“The simple fact is that Square is much less profitable than PYPL. For example, Square’s adjusted EBITDA margin is 10.6% and its FCF margin is 1.6%. But PayPal’s last 12 months’ EBITDA margin is 51% and its FCF margin is 21.7% over the same period. So PYPL’s profitability far exceeds that of Square,” Hake wrote.
Although he might be right based on a valuation basis, it’s helpful if investors make a fair comparison of the two companies’ stocks before rendering a final version.
Yes, it’s hard to argue with numbers. Unless, of course, you study PayPal’s financials at the same point in its evolution. Let me explain.
The Long View on Square Stock
Square got its start in February 2009. This February, it will be 11 years old. Barely a child. The PayPal product, the driver of its growth, has existed since October 1999, or a little more than 20 years. It’s slightly older and more mature, hence the profitability.
So, if we take the current financials of the 11-year-old Square and compare them with the financials of PayPal at the 11-year mark of its 20-year history, around 2010, what do we find?
Well, that’s going to take a little sleuthing. That’s because PayPal was acquired by eBay (NASDAQ:EBAY) for $1.5 billion in August 2002, shortly after it went public. So, I’ve turned to eBay’s 2010 10-K for answers.

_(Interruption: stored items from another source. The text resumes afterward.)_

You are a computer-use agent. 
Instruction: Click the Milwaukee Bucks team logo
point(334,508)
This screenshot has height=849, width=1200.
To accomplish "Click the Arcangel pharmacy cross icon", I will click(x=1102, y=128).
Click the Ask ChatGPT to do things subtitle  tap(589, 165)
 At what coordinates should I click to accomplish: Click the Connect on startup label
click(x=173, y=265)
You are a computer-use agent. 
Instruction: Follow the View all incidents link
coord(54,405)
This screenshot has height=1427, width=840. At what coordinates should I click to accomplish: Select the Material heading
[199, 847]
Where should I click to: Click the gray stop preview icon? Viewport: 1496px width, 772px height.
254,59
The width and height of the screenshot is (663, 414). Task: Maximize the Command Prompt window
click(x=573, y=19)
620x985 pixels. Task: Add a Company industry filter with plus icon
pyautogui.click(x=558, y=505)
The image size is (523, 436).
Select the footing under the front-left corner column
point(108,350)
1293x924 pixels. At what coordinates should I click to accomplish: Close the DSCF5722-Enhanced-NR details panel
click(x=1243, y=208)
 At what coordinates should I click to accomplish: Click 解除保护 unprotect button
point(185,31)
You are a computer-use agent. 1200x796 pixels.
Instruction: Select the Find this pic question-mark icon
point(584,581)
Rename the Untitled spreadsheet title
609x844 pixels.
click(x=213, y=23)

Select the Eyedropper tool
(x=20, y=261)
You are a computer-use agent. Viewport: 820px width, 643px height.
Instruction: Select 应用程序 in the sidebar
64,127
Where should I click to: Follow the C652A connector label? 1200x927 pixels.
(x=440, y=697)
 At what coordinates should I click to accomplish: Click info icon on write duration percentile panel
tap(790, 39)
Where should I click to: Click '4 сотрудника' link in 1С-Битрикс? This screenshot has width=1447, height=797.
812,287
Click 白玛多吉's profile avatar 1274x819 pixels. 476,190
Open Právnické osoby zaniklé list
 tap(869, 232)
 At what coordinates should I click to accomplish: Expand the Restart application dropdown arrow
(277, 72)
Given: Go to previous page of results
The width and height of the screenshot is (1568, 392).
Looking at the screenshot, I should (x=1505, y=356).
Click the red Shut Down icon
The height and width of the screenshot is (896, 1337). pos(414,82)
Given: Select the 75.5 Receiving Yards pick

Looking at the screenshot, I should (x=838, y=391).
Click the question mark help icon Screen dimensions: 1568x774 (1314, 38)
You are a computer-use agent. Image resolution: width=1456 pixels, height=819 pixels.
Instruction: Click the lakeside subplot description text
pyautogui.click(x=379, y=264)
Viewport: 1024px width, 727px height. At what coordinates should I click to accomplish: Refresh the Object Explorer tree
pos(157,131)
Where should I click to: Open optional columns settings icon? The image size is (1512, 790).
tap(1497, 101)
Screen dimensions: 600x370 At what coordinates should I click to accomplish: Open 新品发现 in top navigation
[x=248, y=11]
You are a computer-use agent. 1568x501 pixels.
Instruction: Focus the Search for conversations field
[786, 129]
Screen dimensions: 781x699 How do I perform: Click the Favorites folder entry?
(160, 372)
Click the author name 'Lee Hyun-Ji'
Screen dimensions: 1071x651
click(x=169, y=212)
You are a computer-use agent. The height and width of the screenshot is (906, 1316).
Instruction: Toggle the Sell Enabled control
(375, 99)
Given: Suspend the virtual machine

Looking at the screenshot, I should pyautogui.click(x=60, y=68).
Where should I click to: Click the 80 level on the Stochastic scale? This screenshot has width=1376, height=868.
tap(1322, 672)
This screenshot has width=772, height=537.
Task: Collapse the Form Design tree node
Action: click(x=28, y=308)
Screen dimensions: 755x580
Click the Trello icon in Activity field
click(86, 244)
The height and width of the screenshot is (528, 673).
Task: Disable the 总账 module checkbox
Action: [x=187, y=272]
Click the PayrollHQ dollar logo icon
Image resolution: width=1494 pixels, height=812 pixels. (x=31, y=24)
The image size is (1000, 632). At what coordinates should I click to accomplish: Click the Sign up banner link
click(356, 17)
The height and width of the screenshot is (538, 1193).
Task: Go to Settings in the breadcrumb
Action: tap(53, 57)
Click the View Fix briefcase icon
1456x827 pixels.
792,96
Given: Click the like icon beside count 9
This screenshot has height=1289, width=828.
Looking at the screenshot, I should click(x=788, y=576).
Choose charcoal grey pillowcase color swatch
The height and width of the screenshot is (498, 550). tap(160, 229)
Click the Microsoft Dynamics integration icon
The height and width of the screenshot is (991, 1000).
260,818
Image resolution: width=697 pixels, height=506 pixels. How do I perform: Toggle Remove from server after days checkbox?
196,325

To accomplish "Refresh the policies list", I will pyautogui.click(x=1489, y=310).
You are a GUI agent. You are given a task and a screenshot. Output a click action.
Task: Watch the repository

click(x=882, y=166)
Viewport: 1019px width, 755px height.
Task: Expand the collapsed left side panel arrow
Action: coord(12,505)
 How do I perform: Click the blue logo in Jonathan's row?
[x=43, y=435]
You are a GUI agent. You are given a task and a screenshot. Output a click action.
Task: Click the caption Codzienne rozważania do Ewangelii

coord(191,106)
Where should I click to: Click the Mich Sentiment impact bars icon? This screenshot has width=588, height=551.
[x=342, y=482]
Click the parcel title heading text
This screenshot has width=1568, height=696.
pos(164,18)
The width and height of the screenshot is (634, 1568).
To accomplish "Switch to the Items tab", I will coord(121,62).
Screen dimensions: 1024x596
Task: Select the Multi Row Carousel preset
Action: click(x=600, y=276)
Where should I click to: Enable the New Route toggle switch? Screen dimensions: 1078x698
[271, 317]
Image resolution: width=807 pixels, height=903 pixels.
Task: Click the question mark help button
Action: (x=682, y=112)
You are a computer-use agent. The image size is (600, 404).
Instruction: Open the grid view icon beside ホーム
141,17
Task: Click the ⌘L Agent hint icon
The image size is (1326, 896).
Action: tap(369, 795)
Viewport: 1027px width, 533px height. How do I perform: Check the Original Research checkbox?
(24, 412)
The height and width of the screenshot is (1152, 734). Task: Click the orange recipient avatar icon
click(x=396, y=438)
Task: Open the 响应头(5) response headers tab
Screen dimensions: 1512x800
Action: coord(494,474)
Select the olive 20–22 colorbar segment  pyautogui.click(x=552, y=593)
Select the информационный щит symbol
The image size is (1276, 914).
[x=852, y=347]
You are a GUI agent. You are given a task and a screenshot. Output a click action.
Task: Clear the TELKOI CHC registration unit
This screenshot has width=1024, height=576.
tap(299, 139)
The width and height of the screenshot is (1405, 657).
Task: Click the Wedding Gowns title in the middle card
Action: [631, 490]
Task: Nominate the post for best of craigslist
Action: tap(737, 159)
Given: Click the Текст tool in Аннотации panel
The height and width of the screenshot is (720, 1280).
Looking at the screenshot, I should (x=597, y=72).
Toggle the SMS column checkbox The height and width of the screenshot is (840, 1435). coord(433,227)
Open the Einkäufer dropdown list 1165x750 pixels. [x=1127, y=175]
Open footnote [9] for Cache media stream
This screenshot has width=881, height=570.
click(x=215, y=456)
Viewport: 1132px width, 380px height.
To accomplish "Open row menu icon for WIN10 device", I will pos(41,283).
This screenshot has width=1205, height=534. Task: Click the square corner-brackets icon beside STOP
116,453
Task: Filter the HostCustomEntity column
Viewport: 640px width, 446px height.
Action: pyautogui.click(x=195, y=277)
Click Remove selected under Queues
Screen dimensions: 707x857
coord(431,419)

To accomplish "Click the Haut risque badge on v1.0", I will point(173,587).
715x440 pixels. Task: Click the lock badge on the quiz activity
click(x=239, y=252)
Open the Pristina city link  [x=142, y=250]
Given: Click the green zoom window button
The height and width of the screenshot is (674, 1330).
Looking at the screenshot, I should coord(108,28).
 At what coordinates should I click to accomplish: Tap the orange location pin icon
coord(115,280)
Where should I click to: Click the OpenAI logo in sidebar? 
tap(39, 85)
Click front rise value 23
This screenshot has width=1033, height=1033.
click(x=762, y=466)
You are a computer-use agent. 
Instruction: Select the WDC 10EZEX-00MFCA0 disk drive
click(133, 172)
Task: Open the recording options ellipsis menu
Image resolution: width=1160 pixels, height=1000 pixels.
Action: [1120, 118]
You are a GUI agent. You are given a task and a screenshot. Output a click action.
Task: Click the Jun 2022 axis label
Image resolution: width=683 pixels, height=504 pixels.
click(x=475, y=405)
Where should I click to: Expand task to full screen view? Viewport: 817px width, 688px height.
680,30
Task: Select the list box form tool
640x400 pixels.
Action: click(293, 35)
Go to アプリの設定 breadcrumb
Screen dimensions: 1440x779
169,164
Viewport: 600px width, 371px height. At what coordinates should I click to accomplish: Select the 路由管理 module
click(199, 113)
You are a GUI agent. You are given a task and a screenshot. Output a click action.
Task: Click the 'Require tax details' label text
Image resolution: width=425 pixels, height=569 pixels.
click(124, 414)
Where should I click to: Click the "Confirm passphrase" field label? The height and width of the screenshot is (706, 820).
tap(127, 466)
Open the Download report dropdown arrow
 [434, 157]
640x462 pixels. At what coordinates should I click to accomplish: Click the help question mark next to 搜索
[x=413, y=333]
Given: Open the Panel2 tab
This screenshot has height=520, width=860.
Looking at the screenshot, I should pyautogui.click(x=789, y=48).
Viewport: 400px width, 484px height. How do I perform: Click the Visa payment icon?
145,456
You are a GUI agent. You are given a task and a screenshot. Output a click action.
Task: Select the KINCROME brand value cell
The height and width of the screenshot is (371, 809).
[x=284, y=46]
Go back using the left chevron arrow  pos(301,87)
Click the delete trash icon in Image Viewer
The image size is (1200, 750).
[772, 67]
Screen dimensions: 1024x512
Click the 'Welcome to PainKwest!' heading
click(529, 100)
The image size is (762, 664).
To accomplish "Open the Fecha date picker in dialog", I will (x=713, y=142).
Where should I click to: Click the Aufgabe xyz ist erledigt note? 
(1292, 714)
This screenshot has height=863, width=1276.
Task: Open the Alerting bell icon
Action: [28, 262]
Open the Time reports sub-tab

Back then, eBay had two operating segments: Marketplaces and Payments. Marketplaces is the company’s current business. Payments was the PayPal business, which was spun-off in July 2015 with each eBay shareholder getting one share of PayPal for every share held in the parent.
Of course, we know in hindsight that PayPal has easily outperformed its former parent in the four years since.
A Deeper Dive on Square Stock
I dig a little deeper and find that in 2010, its payments segment had revenue of $3.4 billion and a direct contribution of $721.6 million. That’s a more flattering version of operating income.
It doesn’t, however, breakout actual margins, etc. It does say its payments business saw revenues increase 23% in 2010 with net total payment volume (TPV) rising by 28% year over year to $92.0 billion.
A Trefis article from January 2011 highlights the fact PayPal’s Bill Me Later (BML) service was directly responsible for improving eBay’s margins in Q4 2010. Specifically, its risk-adjusted margin on credit extended by BML increased 292 basis points to 14.43% in the fourth quarter from 11.51% in Q3 2010.
However, other than improvements in the amount of money it made on BML’s credit products, eBay did little to shine a light on PayPal’s margins.
What we can tell is that Square’s gross payment volume (GPV) in 2018 was $84.7 billion, only a few billion less than PayPal at the same point in their development.
Considering how many other competitors have entered the payments processing arena since then, if you own SQ stock, you ought to feel pretty good about the job Jack Dorsey’s done growing its business in the light of this competition.
PayPal had the arena virtually to itself, and it was growing TMV by 26% year over year. In 2018, Square grew its GPV by 30% year over year, 400 basis points higher than PayPal at the same point in its development.
The Bottom Line on Square Stock
First, let me say that I like PayPal and Square. I’ve recommended both in 2019.
Secondly, although eBay didn’t break out margins for PayPal in 2010, it was making money when eBay acquired it in 2002, with gross margins around 45% or slightly more than half eBay’s. Nine years later, they’re almost identical.
In 2012, the oldest data available, Square, had a gross profit of 32%. In Q3 2019, it was 39%, 700 basis points higher. In another three years, it ought to be very close to PayPal’s and making plenty of money on both a Non-GAAP and GAAP basis.
Is PayPal the more profitable stock? Yes.
Is PayPal cheaper stock by valuation? On paper, yes.
Is PayPal the better stock? In an apple to apple comparison. It’s debatable.
At the time of this writing Will Ashworth did not hold a position in any of the aforementioned securities.